**DIRECTIONS:**
• a. Do these statements agree with the Severance book club post? (i) Severance is the seventh book in the LAX LAB climate fiction book club. (ii) Shen Fever comes from Japan. (iii) The group of survivors is led by a computer programmer named Bob. Answer yes or no for each, and quote the deciding words of the post exactly.
• b. Could you reproduce, word for word, the Severance book club post from "Though many of" to "the zombie apocalypse."?
• c. How would the Severance book club post carry on from where it stops?

AUTHOR: Ling Ma
PUBLISHER: Farrar, Straus and Giroux
Candace Chen loves her work and she loves the city. She is a millennial, first generation American, recently orphaned, and working an office job in New York. Absorbed in the routines of urban life and her job managing the publication of specialty bibles, she is oblivious when Shen Fever arrives in the city. The deadly virus from China kills many and transforms others into zombies who become trapped in repetitive tasks. As people flee the city and companies shut down, Candace keeps on working, spending her down-time blogging and photographing the empty city. Soon, Candace too must escape and she finds herself on a quest for a new life with a group of ill-equipped survivors led by a computer programmer named Bob with big promises and a thirst for power.
The seventh book in the LAX LAB climate fiction book club is Ling Ma’s 2018 novel Severance – the office-satire-apocalyptic-zombie-novel that you never knew you needed! While not exactly climate fiction, the themes in Severance are similar and I am confident that the novel will spark some different conversations on climate change.
Though many of us are probably weary of the topic by now, our conversations in the book club still invariably return to the pandemic. We frequently discuss climate change through the lens of our current situation and our personal experiences with lockdown and the altered rhythms of daily life. The one-year anniversary of the World Health Organisation declaring a pandemic has recently passed. Now seems like a good moment to reflect on the pandemic more deeply. I hope that this book will inspire discussions on work culture, sustainability, the relationship between climate change and pandemics, and how to survive the zombie apocalypse.

**MATERIAL SUPPLIED:**
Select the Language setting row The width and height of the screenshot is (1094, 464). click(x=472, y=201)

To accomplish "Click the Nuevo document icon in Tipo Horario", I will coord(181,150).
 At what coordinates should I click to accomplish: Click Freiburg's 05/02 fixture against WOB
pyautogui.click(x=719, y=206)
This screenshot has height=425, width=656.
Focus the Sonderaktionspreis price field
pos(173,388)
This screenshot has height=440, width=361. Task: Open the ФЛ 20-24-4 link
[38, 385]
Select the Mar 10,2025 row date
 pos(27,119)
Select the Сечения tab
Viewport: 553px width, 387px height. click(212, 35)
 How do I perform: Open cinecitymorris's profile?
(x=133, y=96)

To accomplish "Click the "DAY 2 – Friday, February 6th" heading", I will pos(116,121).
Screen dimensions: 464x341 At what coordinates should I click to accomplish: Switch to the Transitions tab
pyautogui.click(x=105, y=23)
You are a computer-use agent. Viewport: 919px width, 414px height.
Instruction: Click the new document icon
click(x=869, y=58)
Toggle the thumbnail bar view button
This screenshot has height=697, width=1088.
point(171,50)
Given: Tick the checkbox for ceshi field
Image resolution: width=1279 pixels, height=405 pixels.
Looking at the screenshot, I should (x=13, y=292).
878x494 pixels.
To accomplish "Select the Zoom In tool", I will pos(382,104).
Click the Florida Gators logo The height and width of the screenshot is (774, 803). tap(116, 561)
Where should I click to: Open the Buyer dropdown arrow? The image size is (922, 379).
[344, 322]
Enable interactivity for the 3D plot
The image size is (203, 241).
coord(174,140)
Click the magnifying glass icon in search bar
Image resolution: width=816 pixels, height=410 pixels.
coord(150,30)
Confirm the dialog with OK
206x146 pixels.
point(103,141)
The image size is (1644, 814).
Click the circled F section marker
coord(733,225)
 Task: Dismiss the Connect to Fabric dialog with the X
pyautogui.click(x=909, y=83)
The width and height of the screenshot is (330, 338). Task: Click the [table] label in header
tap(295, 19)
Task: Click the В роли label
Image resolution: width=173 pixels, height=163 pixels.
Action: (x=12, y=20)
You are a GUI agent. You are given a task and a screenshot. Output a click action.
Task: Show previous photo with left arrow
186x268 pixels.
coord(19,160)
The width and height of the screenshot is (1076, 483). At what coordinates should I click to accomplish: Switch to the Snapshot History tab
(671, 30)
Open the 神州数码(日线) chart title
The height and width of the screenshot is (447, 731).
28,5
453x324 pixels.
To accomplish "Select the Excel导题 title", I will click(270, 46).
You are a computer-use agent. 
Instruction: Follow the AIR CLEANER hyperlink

**ANSWERS TO THE EXERCISE:**
• a.
(i) Yes: "The seventh book in the LAX LAB climate fiction book club is Ling Ma’s 2018 novel Severance"
(ii) No: "The deadly virus from China"
(iii) Yes: "led by a computer programmer named Bob"

• b.
Though many of us are probably weary of the topic by now, our conversations in the book club still invariably return to the pandemic. We frequently discuss climate change through the lens of our current situation and our personal experiences with lockdown and the altered rhythms of daily life. The one-year anniversary of the World Health Organisation declaring a pandemic has recently passed. Now seems like a good moment to reflect on the pandemic more deeply. I hope that this book will inspire discussions on work culture, sustainability, the relationship between climate change and pandemics, and how to survive the zombie apocalypse.

• c.
DISCUSSION TOPICS & QUESTIONS
[Spoiler alert! If you have not yet read the book, you may wish to turn back.]
'No matter where you go, you can't escape the realities of this world.' (p. 276). Ling Ma’s darkly funny novel Severance tells many realities and stories, in multiple places and times. The dominant story – eerily familiar now – is of a city falling apart during a pandemic. Shen Fever arrives in New York and we witness the erosion of work life and see the city slowly fall into disarray through the narrator Candace Chen’s reminiscences. Interwoven are other stories: the immigrant story contrasted with the apocalyptic survivors' journey and their similar quests for a better life; the story of global capitalism fuelled by rampant consumerism and shifting labour and modes of production; and the satirical tale of contemporary life and work culture.
Ling Ma’s novel Severance touches on many disparate topics and I have no doubt that we will have interesting discussions, be they around pandemics, work culture, global economy, immigration, place and belonging. It will be fascinating to see how we can bring these themes into a conversation on climate change. To inspire our discussions, I offer the following two provocations:
Provocation 1: The very hungry caterpillar
When Candace first visits Phoenix Sun and Moon Ltd in Shenzhen, she is given a tour of the printer’s facilities by Balthasar. In one humidity-controlled room are stacks of the children’s book The Very Hungry Caterpillar (see below video). It is a story about a caterpillar munching excessively through all kinds of treats before it transforms into a beautiful butterfly. Balthasar hints at the capitalist ideology of the book, questioning why the book is so popular in the United States: ‘The worm is very greedy … He eats all the food and doesn’t share’ What lesson does that teach children? To eat with no—he paused, searching for the word—no conscience?’ (p. 84). Meanwhile in the United States, Candace is unimpressed by her boyfriend Jonathan’s efforts to live apart from this capitalist system. She muses: ‘In this world, money is freedom. Opting out is no real choice.’ (p. 206).
Do you agree that opting out of the system is not a real choice? Are we all destined to be very hungry caterpillars?
How do faith and religion enter into the different stories of the global economy?
(How) do the immigrant story and the survivors' story critique capitalism?
How might we connect these themes to climate change?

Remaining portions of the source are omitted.